What is expected - Would you transcribe the entries below, beginning at the line with "Screen dimensions: 1024x823" and ending after the line with "Click the narrow white gap near 18:35", exactly, with no picture and nothing more?

Records for this task -
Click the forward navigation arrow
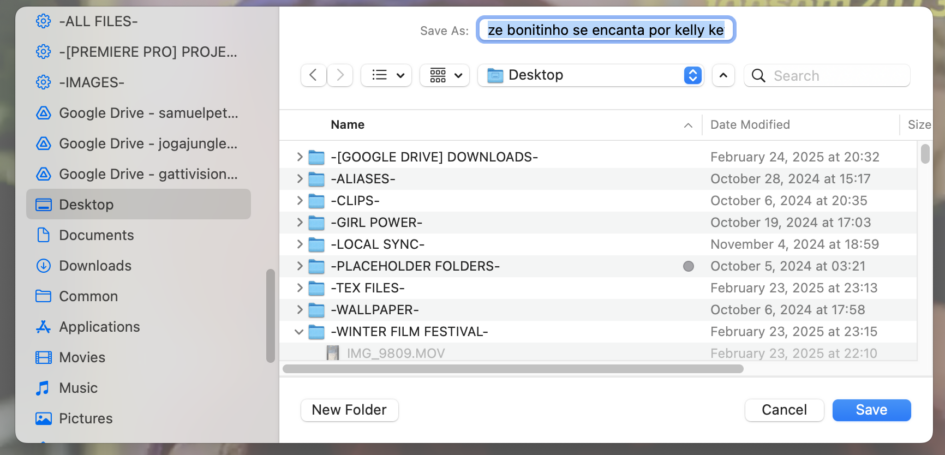 pos(341,75)
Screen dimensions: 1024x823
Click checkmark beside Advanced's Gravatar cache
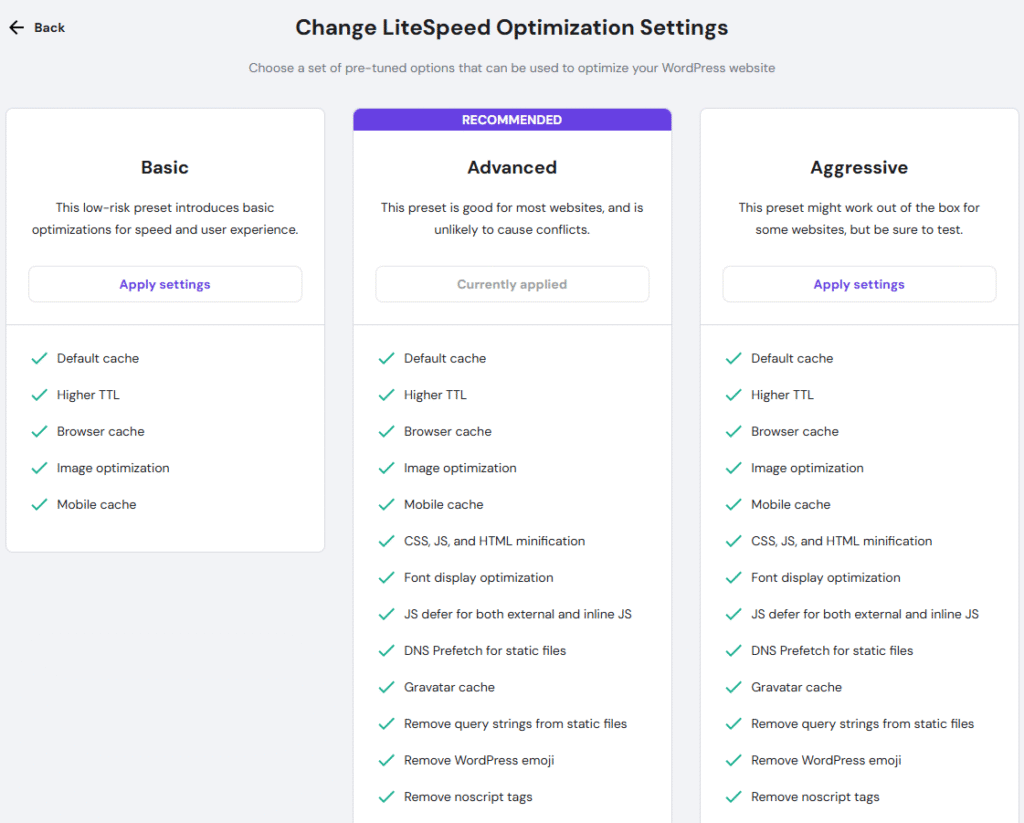[x=386, y=687]
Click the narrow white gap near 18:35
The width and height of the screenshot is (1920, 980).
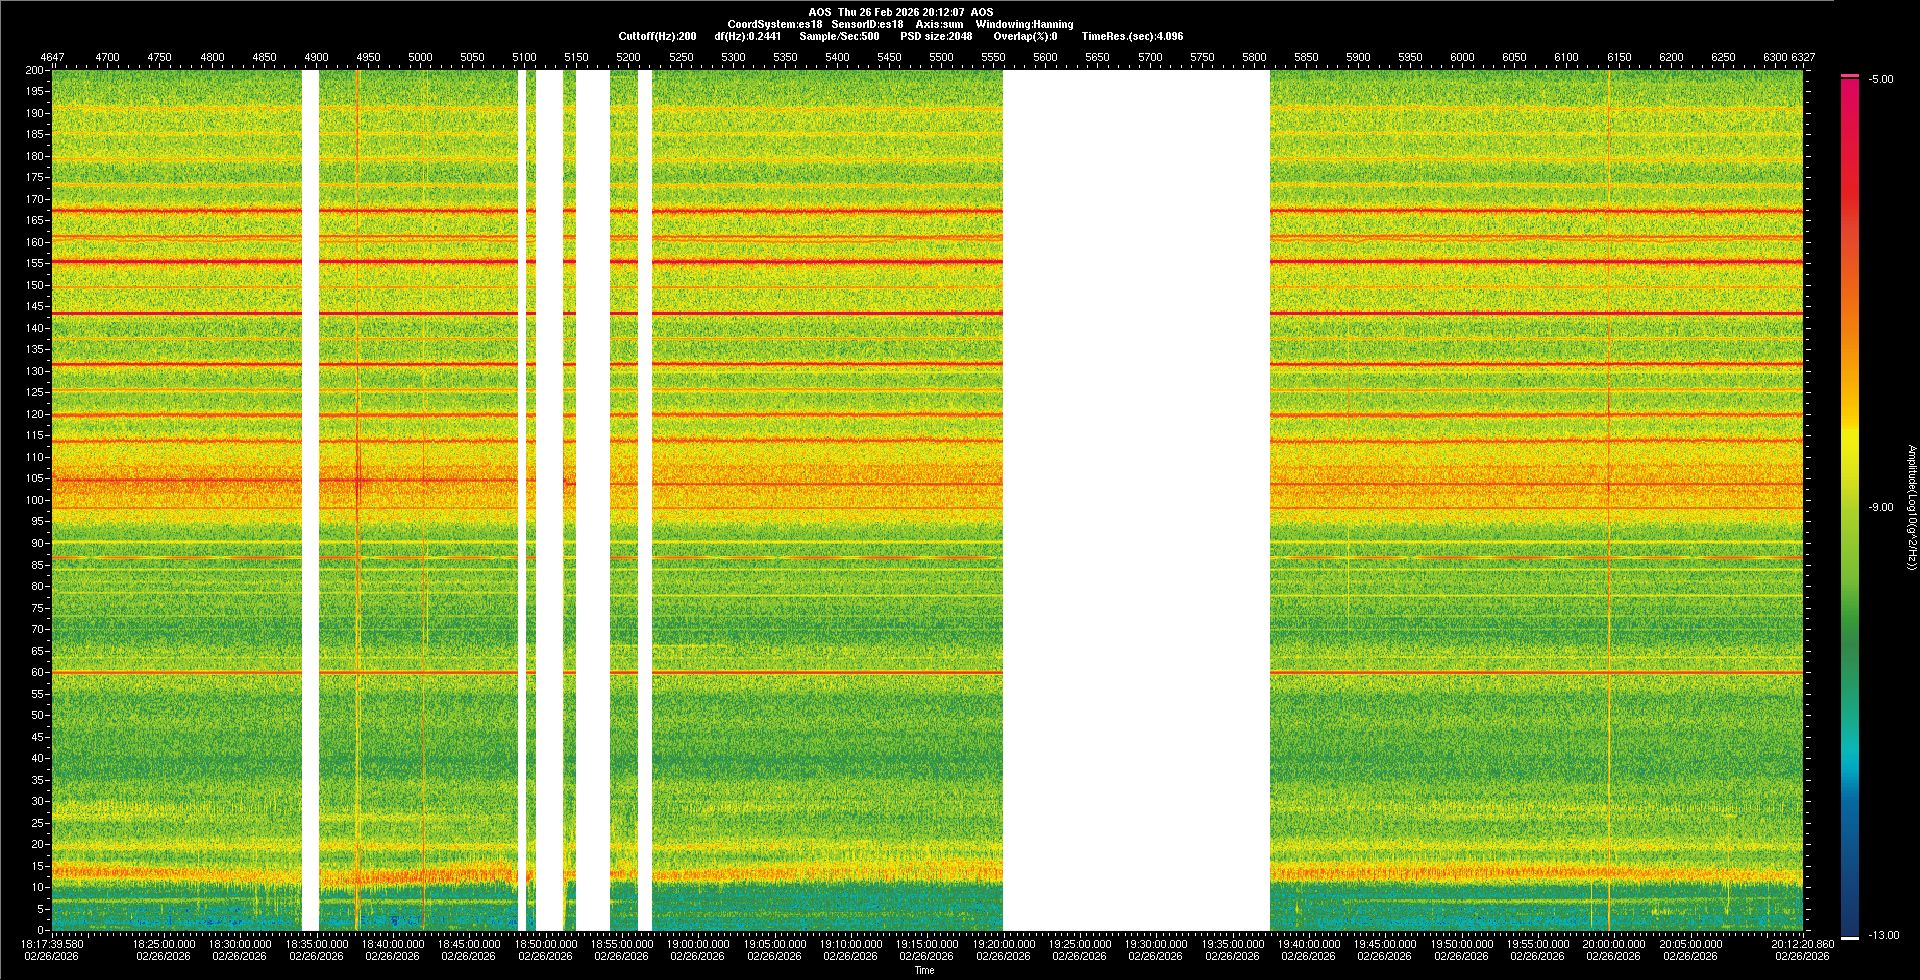point(310,500)
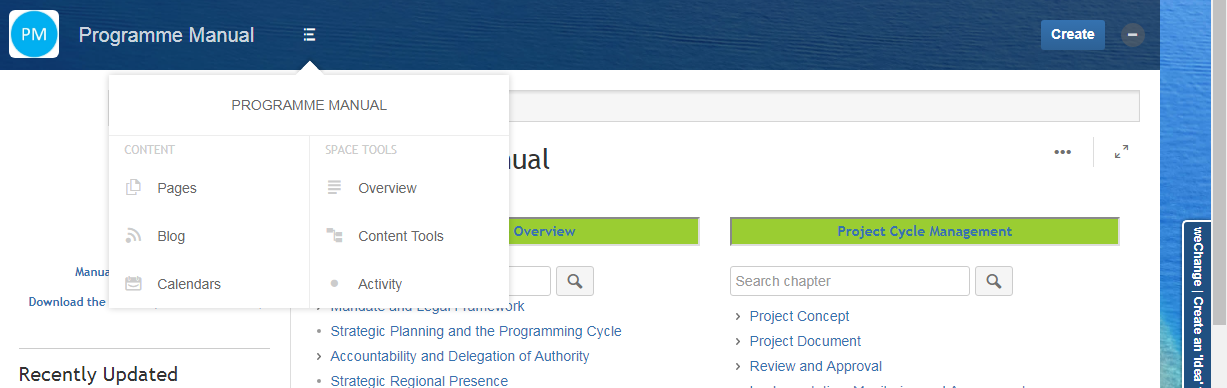Click the Create button
This screenshot has width=1227, height=388.
(x=1073, y=34)
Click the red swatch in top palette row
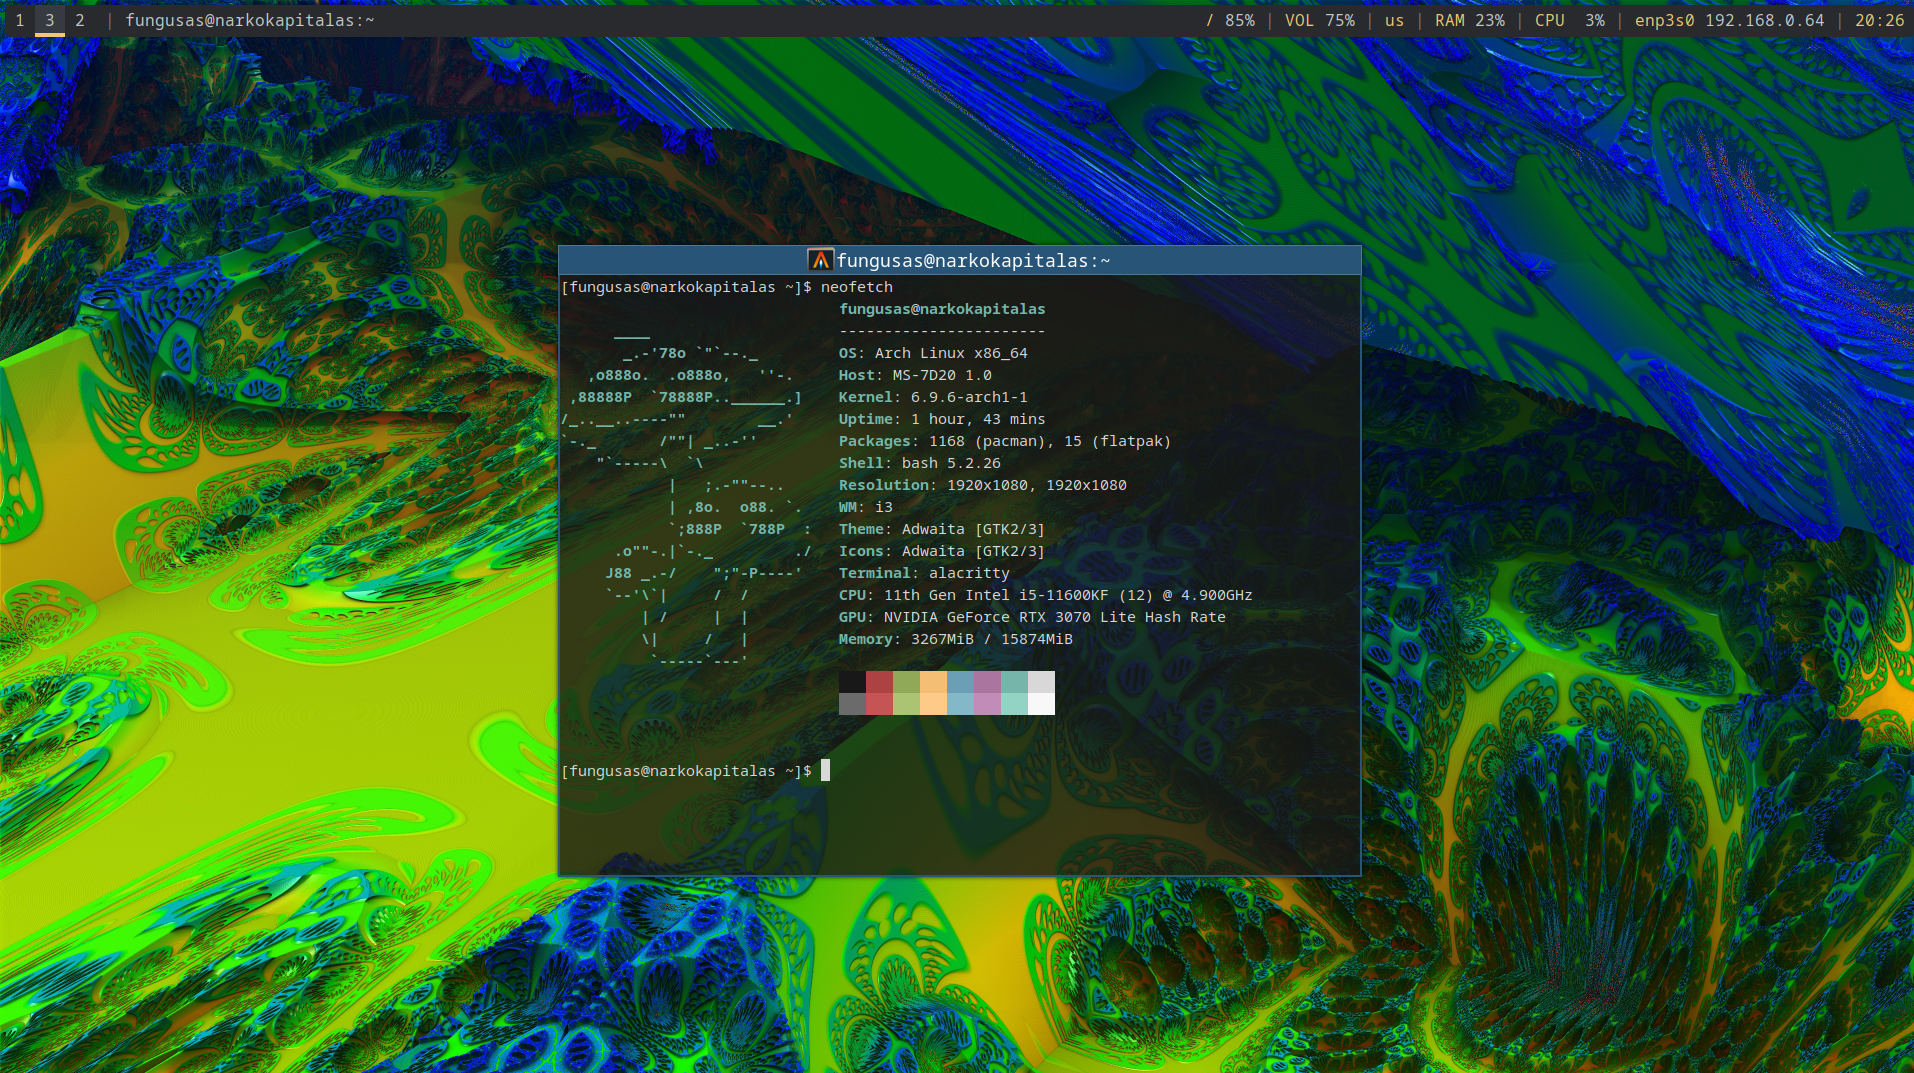 point(879,681)
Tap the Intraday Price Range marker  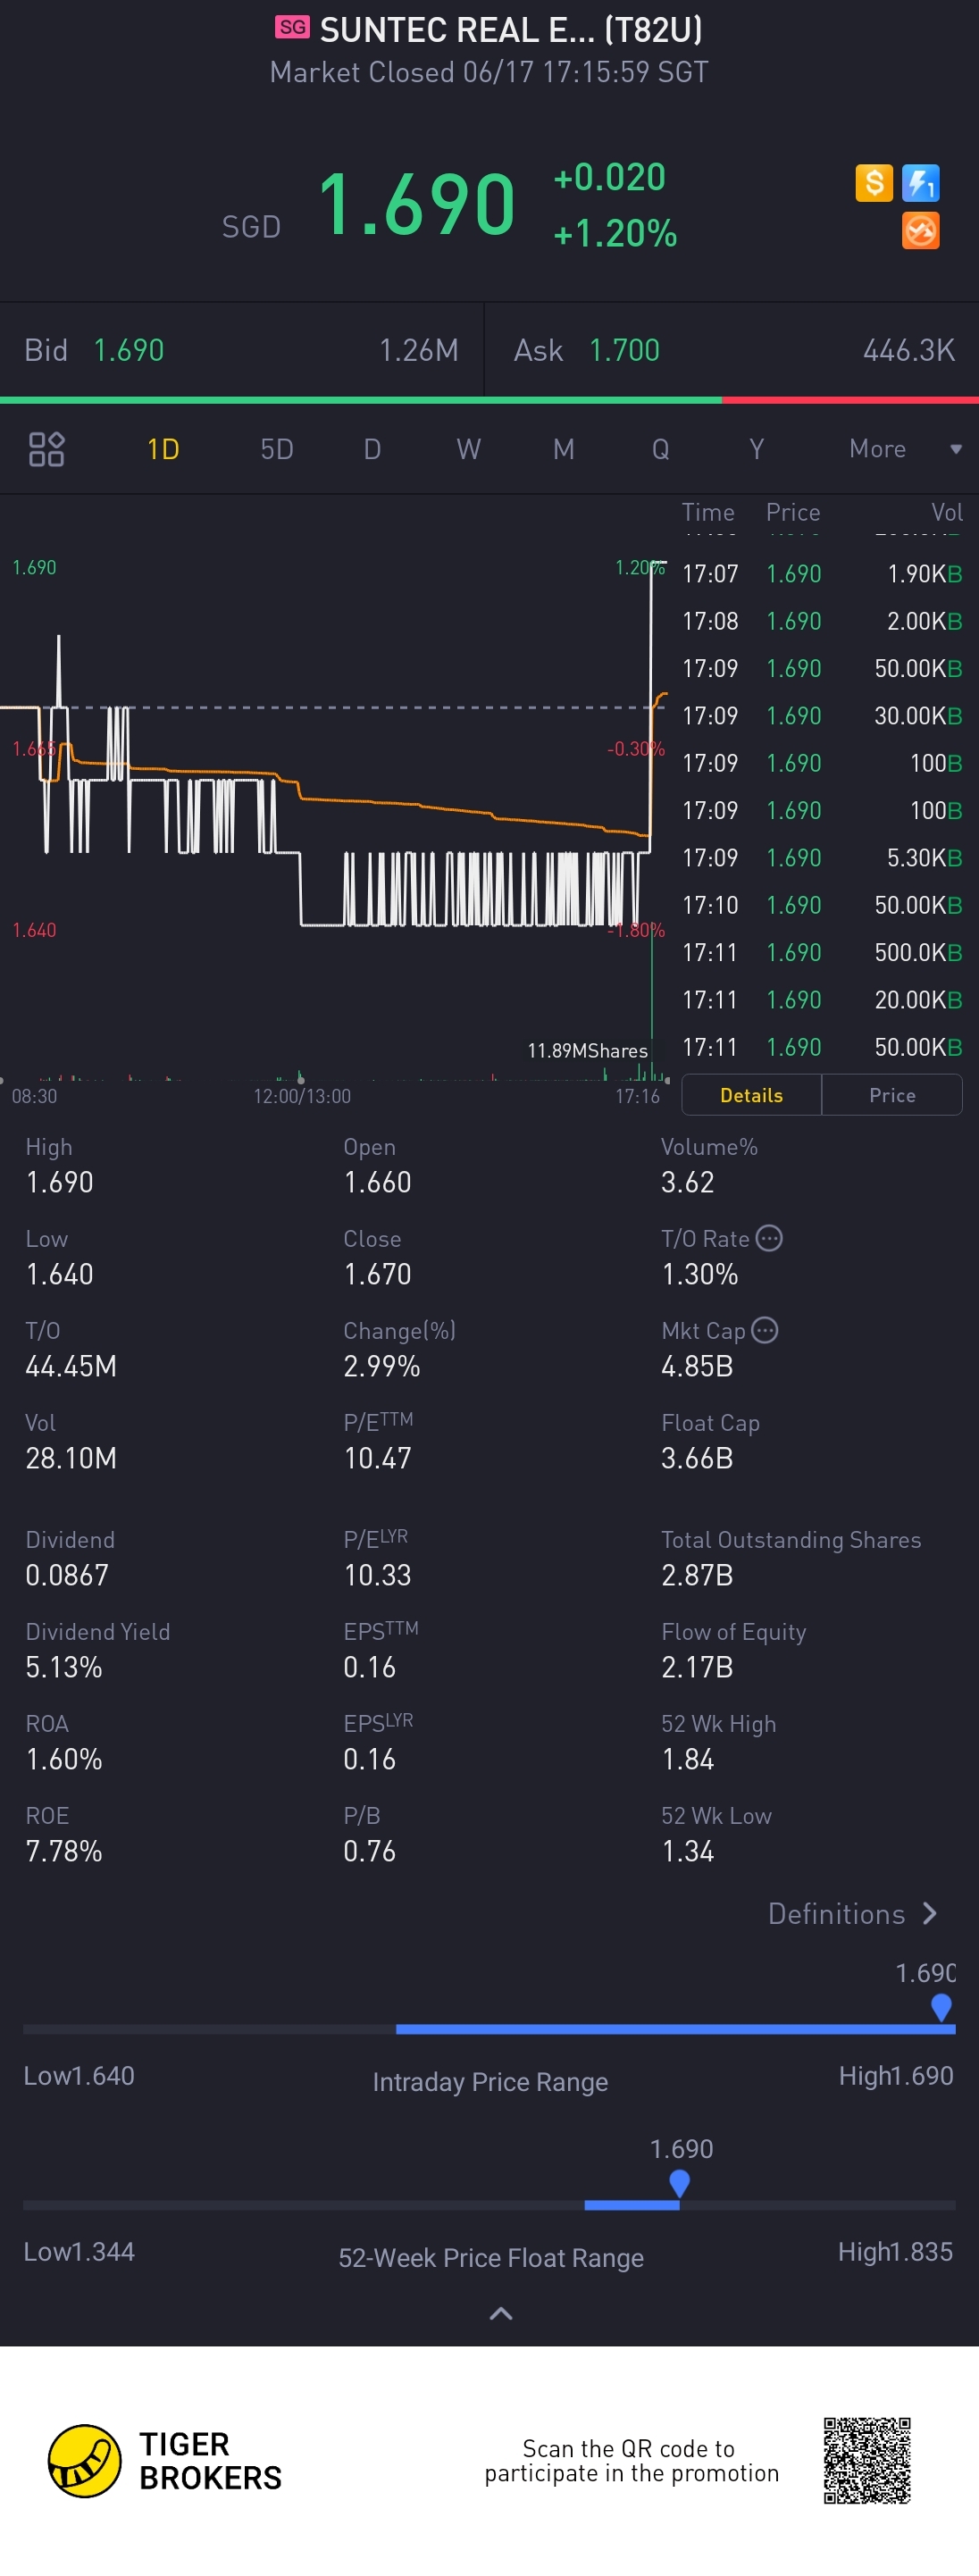point(941,2006)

Response to the exercise -
Screen dimensions: 1024x823
Click checkmark beside Advanced's Gravatar cache
[x=386, y=687]
Click the narrow white gap near 18:35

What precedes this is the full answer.